* [Work to do]: Quote the lines from the one containing "At what coordinates" through the one containing "click(x=1125, y=537)", both included, and leave the pictures out of your answer.

* [Supplied data]:

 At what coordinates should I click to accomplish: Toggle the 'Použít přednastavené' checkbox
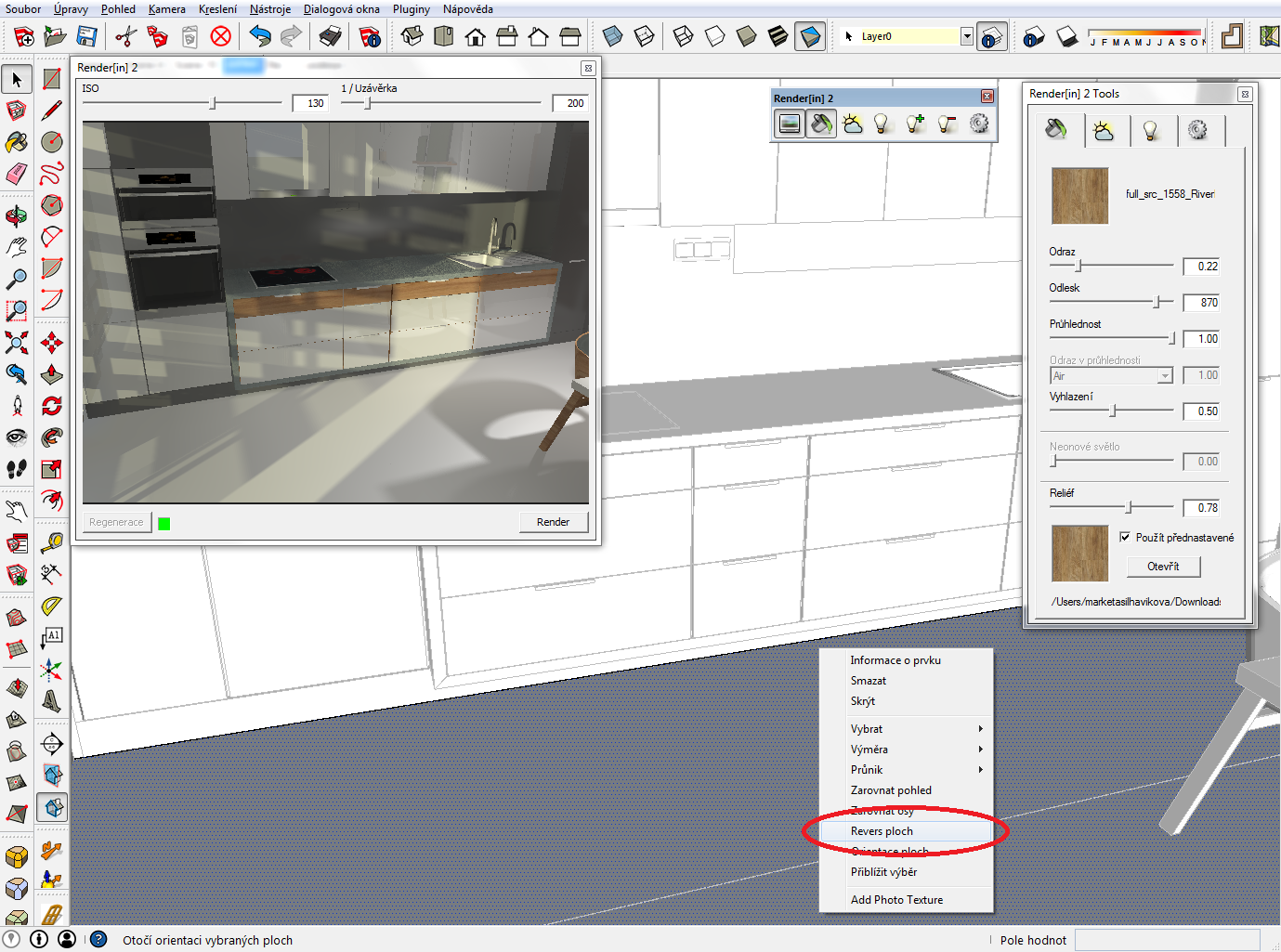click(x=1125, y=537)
==
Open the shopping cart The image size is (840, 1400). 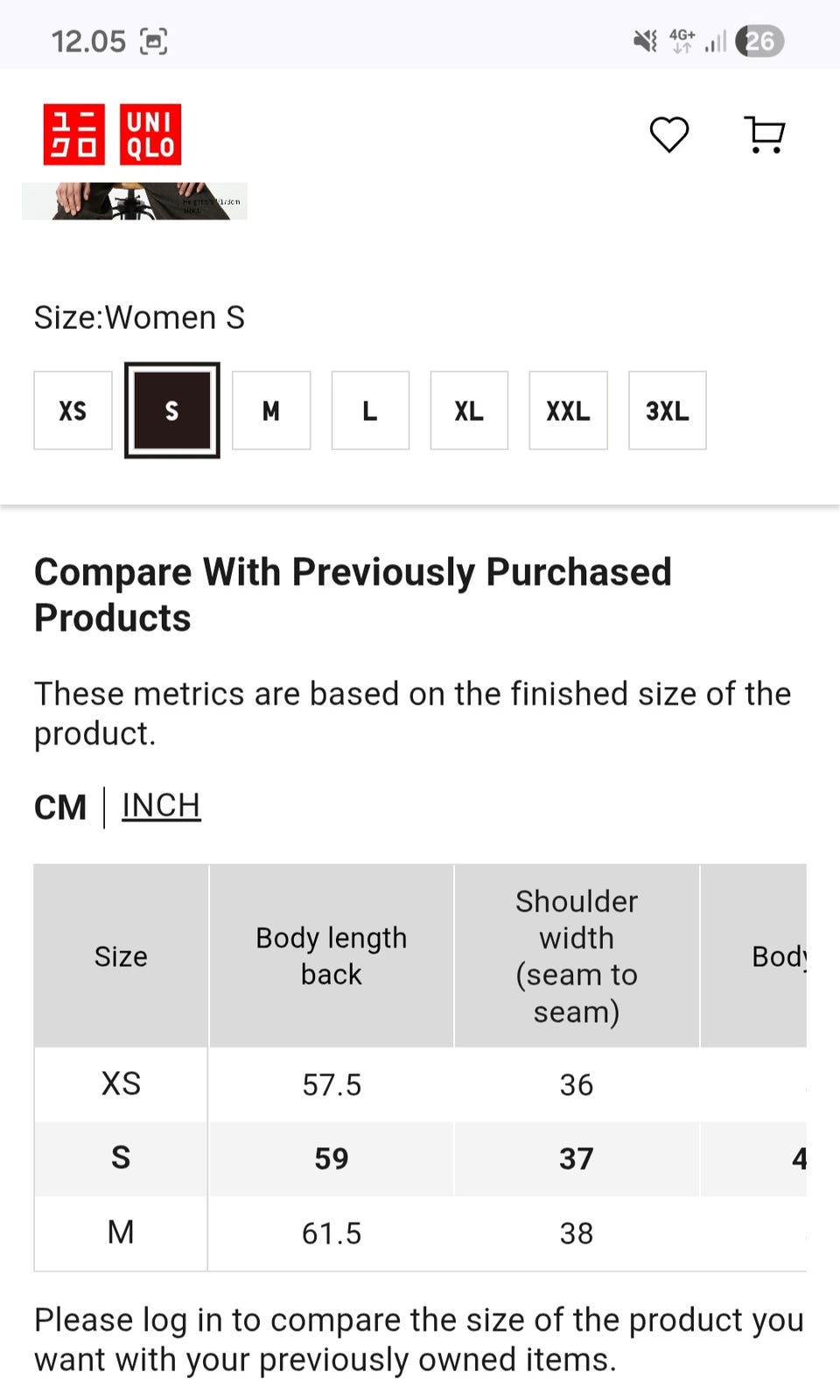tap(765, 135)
==
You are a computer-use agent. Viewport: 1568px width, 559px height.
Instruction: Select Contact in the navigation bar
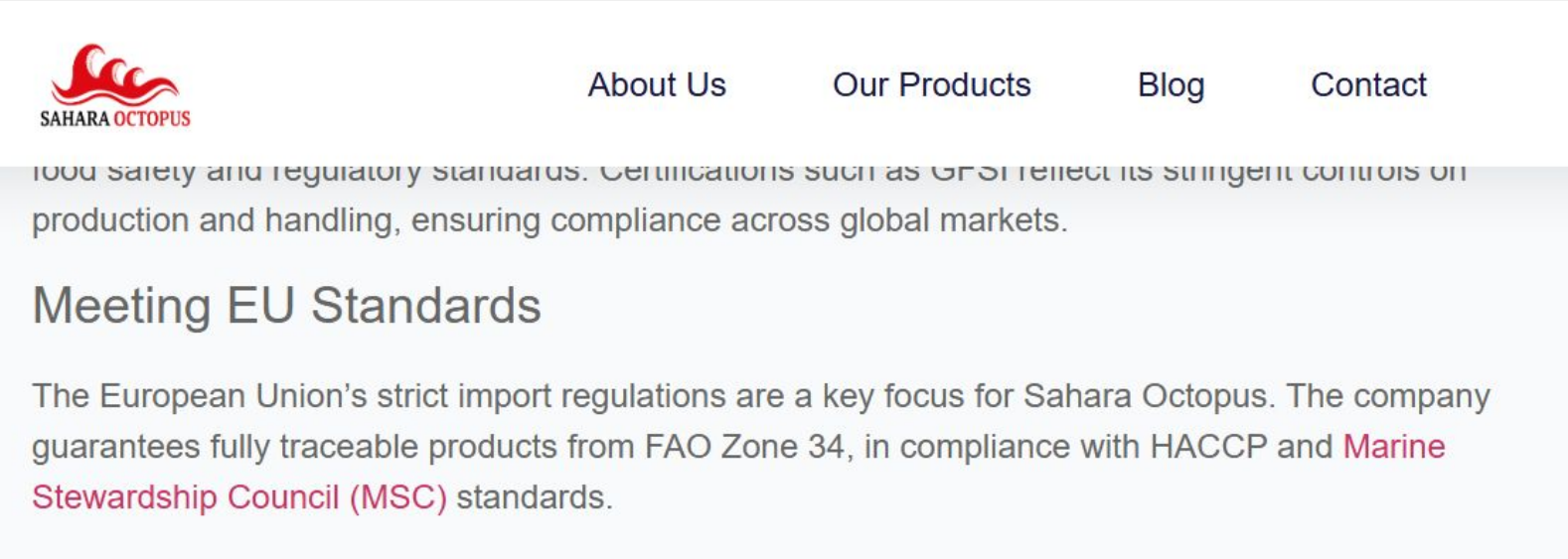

* [Result of this exercise]:
 At what coordinates should I click to accomplish: Toggle the 'Použít přednastavené' checkbox
click(x=1125, y=537)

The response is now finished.